> [Stated goal 1]: According to the passage on sand-mud characterisation techniques, to what resolution do X-ray and γ-ray techniques measure density profiles?

--- begin Source extract ---

1.2 Previous work on sand-mud characterisation techniques

The availability and reliability of non-intrusive measurement techniques for monitoring the development of mixed (sand-mud) sediment beds (i.e. structure and composition) remain a major challenge for improving understanding of sedimentation processes in mixed sedimentary environments (Ha et al. 2010). The majority of sedimentation and consolidation studies are conducted in settling columns (te Slaa et al. 2013), focussing on vertical profile measurements of bulk density development within the consolidating bed, as well as excess pore water pressure dissipation. Previous settling column investigations have used a range of non-intrusive measurement methods for bulk density and bed porosity including X-ray and γ-ray techniques (e.g. Been and Sills 1981; Merckelbach 2000; Villaret et al. 2010) and a prototype magnetic resonance imaging (MRI) system (e.g. Pham Van Bang et al. 2008). The advantage of X-ray and γ-ray techniques is the measurement of continuous density profiles to a high resolution (±2 kg m−3) (te Slaa et al. 2013). However, they have distinct disadvantages in terms of the health and safety risks associated with potential exposure to radiation hazards. Furthermore, when investigating the consolidation of sand-mud mixtures, all these non-intrusive techniques (i.e. MRI, X-ray and γ-ray) are limited to the measurement of bulk density or porosity profiles (i.e. through the total volumetric solids concentration ϕ s of the sand-mud mixture). Hence, no additional information on the individual volumetric concentrations of mud or sand fractions can be determined (Van and Pham Van Bang 2013).

--- end Source extract ---
--- begin Supplied records ---

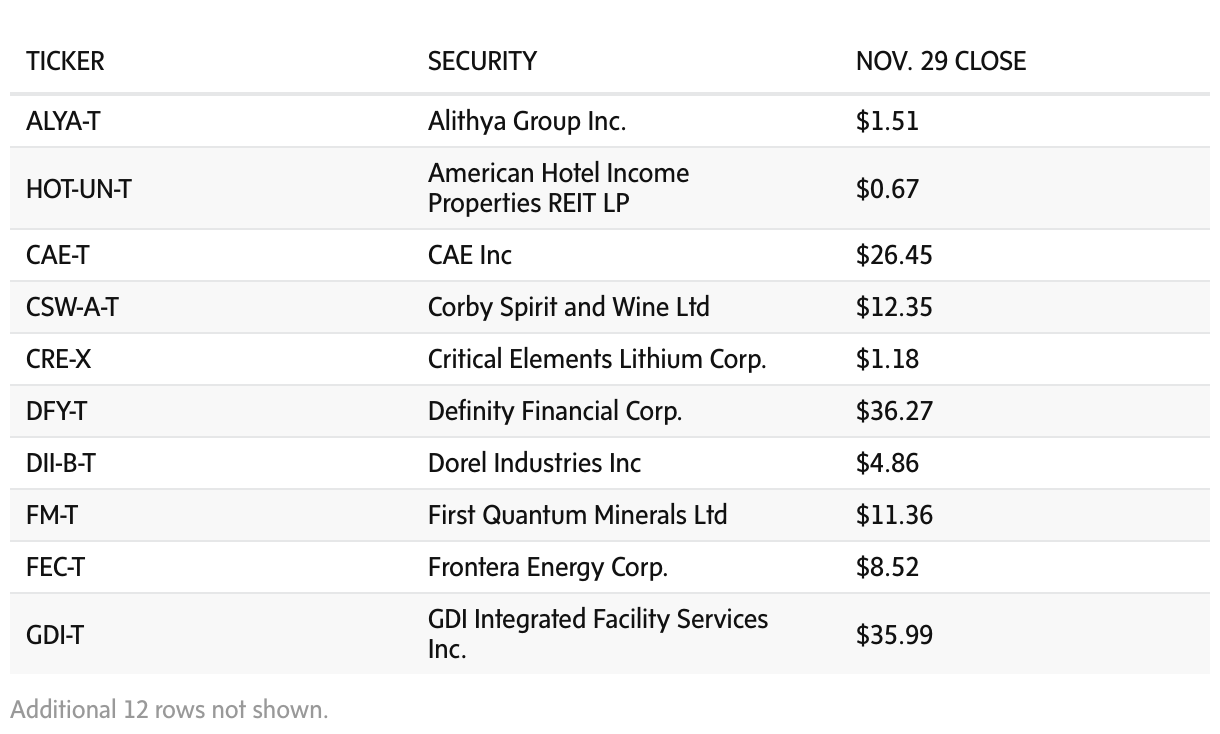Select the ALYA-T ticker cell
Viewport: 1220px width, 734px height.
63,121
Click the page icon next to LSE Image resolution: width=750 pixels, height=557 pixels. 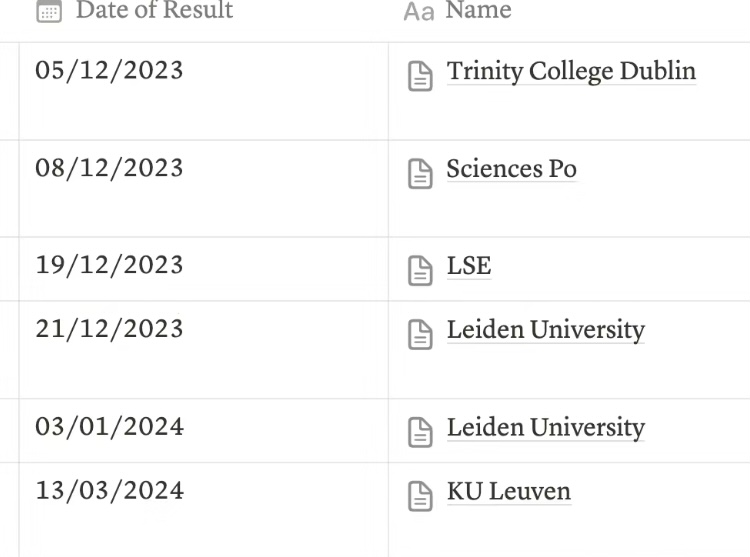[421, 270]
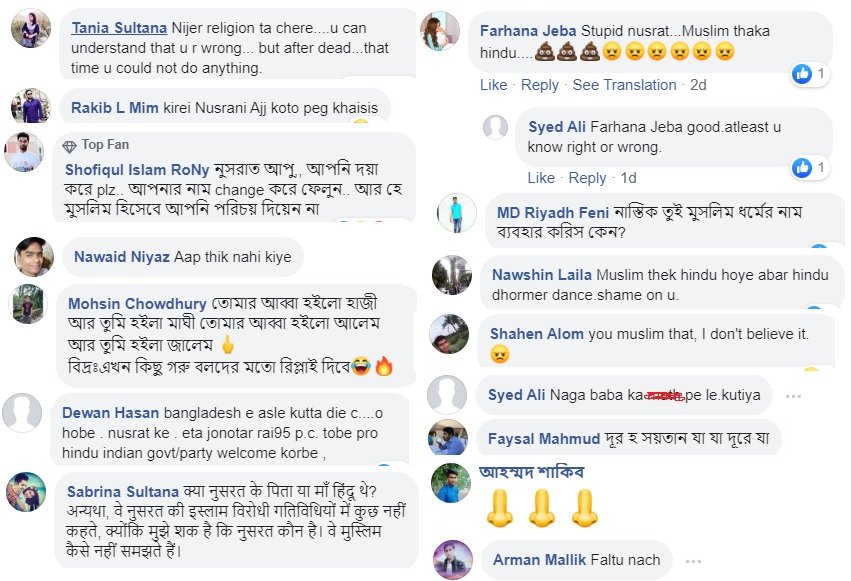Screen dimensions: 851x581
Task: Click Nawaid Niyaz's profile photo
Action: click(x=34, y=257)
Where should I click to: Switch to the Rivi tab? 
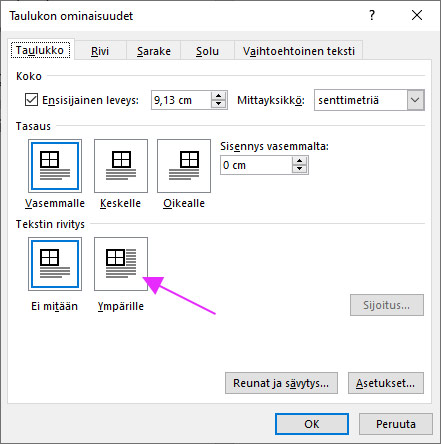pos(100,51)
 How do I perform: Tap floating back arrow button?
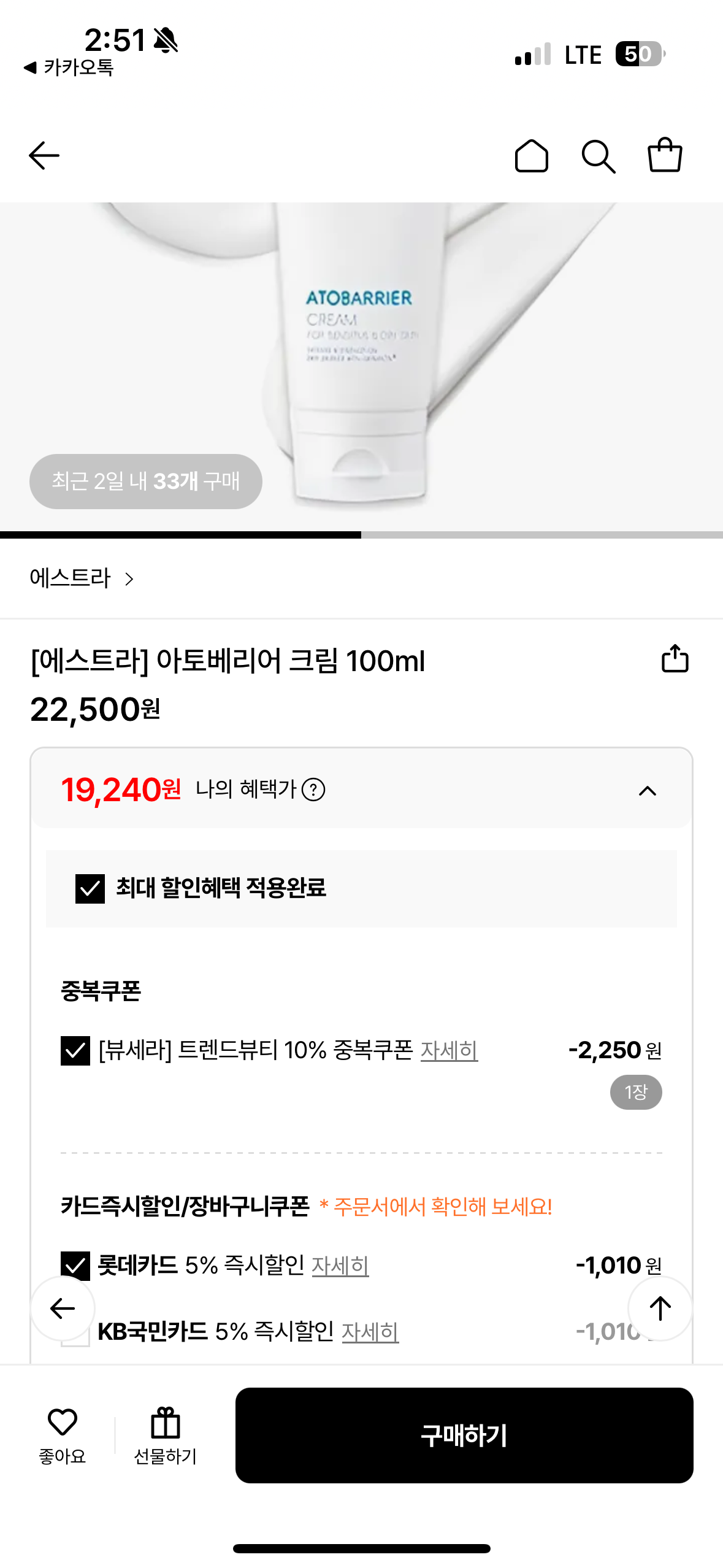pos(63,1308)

--- end Supplied records ---

> [Stated goal 2]: Reproduce the listing word for word, beginning with the line that contains "Where should I" and continuing through the end of the listing. Leave out the pictures.

> [Final result 1]: ±2 kg m−3

> [Final result 2]:
Where should I click to: Switch to the Rivi tab? 
pos(100,51)
 How do I perform: Tap floating back arrow button?
pos(63,1308)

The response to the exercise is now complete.